EXERCISE AIM :: A single figure is required: the number of lines below that contain "purple".

AVAILABLE DATA ::
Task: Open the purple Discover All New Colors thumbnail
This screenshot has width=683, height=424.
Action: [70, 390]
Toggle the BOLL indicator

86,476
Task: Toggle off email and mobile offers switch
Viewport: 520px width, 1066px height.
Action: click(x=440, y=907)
==
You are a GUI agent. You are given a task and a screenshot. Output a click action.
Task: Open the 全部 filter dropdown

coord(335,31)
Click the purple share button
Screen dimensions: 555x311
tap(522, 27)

YOUR RESPONSE :: 2